A dévorer !

« Ils appellent ça l’amour », Chloé Delaume : exorcisme sororal

Quel roman saisissant et nécessaire que ce nouveau récit de la talentueuse et prolifique Chloé Delaume. Encore plus lorsque l’on sait que nombre de ses textes relèvent de l’autofiction… L’écriture pour thérapie, l’écriture comme exutoire, l’écriture pour mettre au pilori.

Clotilde part en week-end dans une ville de province avec ses « sœurs », quatre très bonnes amies rencontrées il y a quelques années de cela, toutes liées par une affection sans borne et une croyance en des déesses féminines combattives chevillée au corps. La destination ayant été tenue secrète, Clotilde se décompose lorsqu’elle réalise que leur lieu villégiature a été, par le passé, la cage dorée de son emprisonnement auprès de « Monsieur », un érudit aisé qui, petit à petit, a resserré autour de Clotilde des liens délétères.

L’écrivaine au début n’a rien vu venir : charmée par une cour surannée et dépourvue de mièvrerie, consciente de l’opportunité de vivre dans une certaine opulence et auprès d’un homme cultivé, Clotilde franchit le pas. Mais peu à peu, Monsieur la coupe de ses amis, jugés toxiques ; la laisse toute la semaine seule dans une immense maison pour qu’elle écrive (contre toute attente, Clotilde fait face à une stérilité scripturale) tandis que lui file à Paris donner ses cours ; exige d’elle une servilité sexuelle à laquelle elle ne conçoit pas de se refuser. Jusqu’à l’acte de trop, dégradant.

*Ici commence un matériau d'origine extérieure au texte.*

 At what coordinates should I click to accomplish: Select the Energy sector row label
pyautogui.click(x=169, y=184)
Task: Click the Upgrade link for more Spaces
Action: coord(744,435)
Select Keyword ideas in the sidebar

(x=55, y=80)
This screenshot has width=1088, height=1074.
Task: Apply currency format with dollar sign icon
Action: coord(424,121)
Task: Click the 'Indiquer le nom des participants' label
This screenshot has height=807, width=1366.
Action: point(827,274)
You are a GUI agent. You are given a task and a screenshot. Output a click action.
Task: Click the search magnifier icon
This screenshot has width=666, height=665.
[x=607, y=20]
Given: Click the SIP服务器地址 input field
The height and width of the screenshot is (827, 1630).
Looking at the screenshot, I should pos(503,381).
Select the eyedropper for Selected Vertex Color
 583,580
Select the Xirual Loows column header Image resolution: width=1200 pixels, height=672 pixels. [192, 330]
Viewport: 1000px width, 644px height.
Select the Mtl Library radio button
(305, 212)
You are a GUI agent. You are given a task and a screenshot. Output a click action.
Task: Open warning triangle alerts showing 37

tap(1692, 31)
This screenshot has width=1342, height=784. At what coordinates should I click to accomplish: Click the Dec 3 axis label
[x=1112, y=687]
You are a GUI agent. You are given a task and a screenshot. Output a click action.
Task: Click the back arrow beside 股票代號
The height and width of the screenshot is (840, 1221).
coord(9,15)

Depuis, la rupture largement consommée, Clotilde vit avec cette honte qui la fait se questionner sur le consentement et le fait de se forcer ou d’être forcée (en toute chose, et pas seulement de l’ordre de la sexualité).

« Clotilde se souvient de la sensation de vol, de spoliation, de profonde injustice, tout ça l’avait fustigée. » (p.138)

Alors, ce week-end à quelques centaines de mètres d’un pervers narcissique qui l’a traumatisée s’annonce éprouvant : les mécanismes de l’emprise reviennent par flash à Clotilde. Ses amies perçoivent son malaise ; timidement, elles l’invitent à libérer la parole. Sauf que Clotilde a peur du jugement, sans doute inévitable, et ce même en amitié.

« Mais Clotilde n’est pas prête. Raconter cette histoire, c’est dire qui elle était, ce en quoi elle croyait et où ça l’a menée. » (p.17)

Alors, trouvera-t-elle la force de révéler sa honte et de s’en affranchir, afin de comprendre qu’elle n’a pas été coupable mais la victime d’un homme comme il en existe tant ? Les dernières pages du roman, assumée par une  » omnisciente narratrice » (p.169), sont d’une force saisissante tant elles disent l’universalité de la douleur des femmes, prisonnières des ascendants masculinistes et patriarcaux. Les formules choisies sont brutes, mais elles disent les entrailles offertes des femmes, sacrifiées sur l’autel du désir et du pouvoir de la virilité.

« Et ainsi leur violence, leur prise de possession, leur comportement d’ogre, ils appellent ça l’amour. » (p.68)

Un récit à valeur d’exorcisme ? Le lire comme tel. La magie (sans doute un peu noire) s’y glisse, poétique et libératrice des chaînes, nombreuses, qui entravent les femmes. Dans tous les cas, il n’est guère question d’amour dans ce roman, si l’on considère que pour aimer il faut recourir à la force et à la violence…

« Se découdre la bouche : restent des trous sur nos lèvres. Des trous, mes sœurs, des trous. » (p.168)

Nécessaire, sans complaisance, juste et incantatoire (ce final…).


Ils appellent ça l’amour, Chloé DELAUME, éditions du SEUIL, 2025, 170 pages, 19€.